*** Data for analysis ***
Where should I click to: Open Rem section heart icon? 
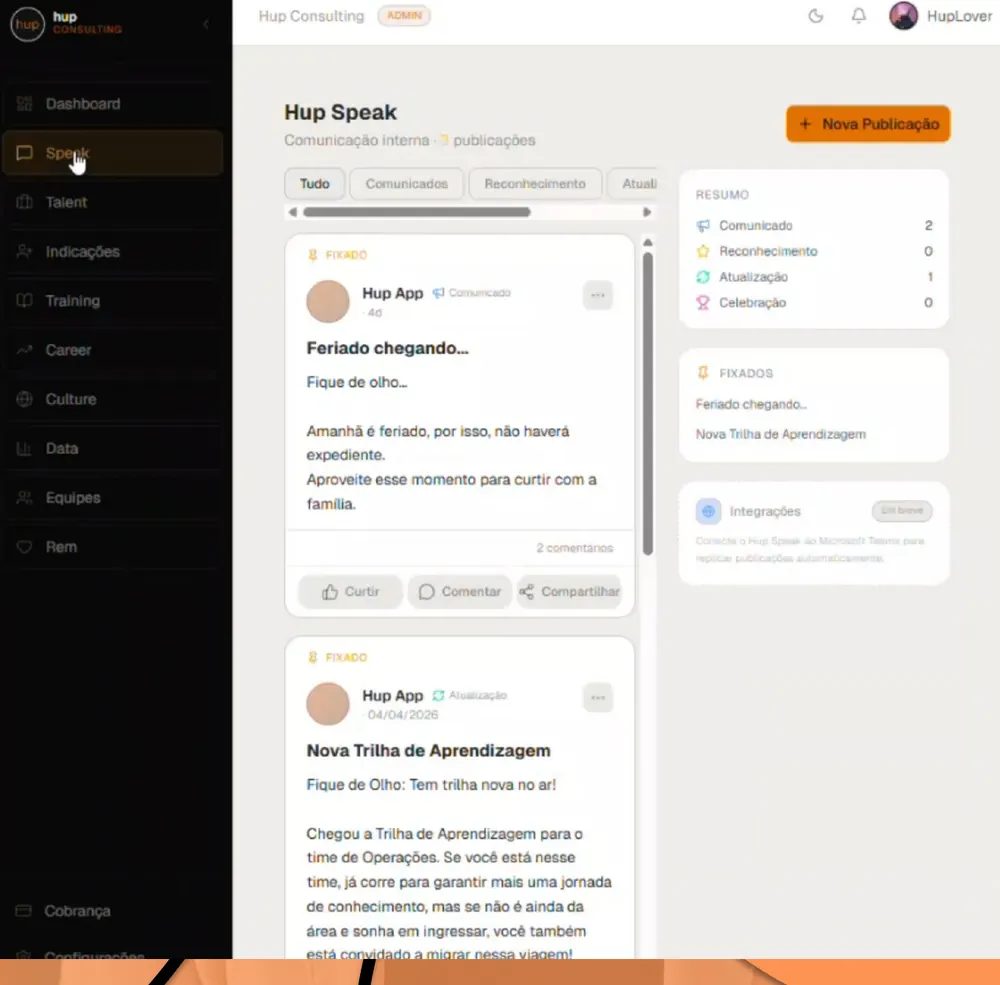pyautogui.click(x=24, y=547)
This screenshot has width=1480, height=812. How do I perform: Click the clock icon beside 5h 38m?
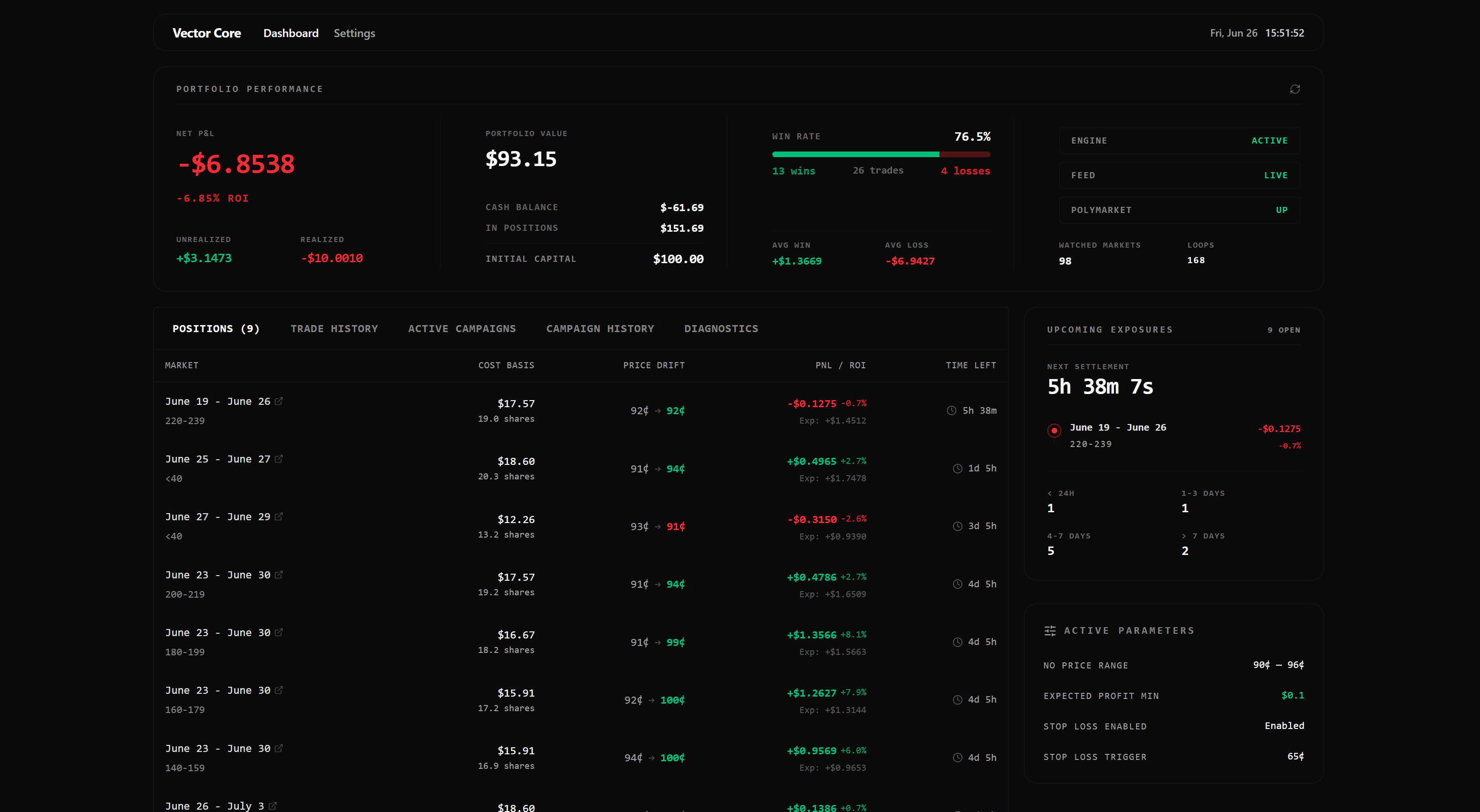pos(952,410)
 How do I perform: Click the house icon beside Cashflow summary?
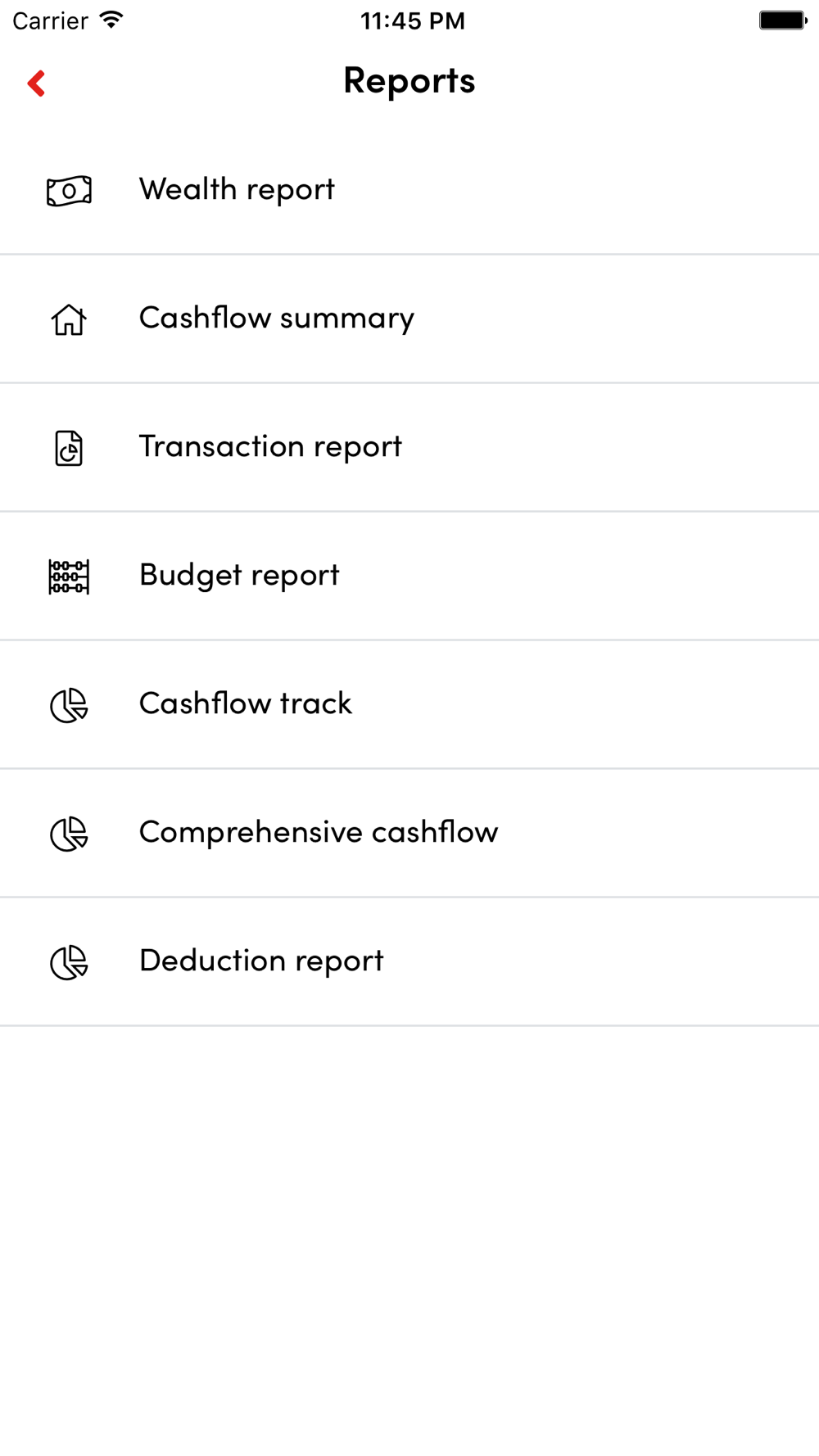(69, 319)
***
● **Your goal**:
Retype the line containing "How do I perform: Click the house" and all lines after it through the end of the material, exactly and only those, leaving out pictures.

● **Worked solution**:
 How do I perform: Click the house icon beside Cashflow summary?
(69, 319)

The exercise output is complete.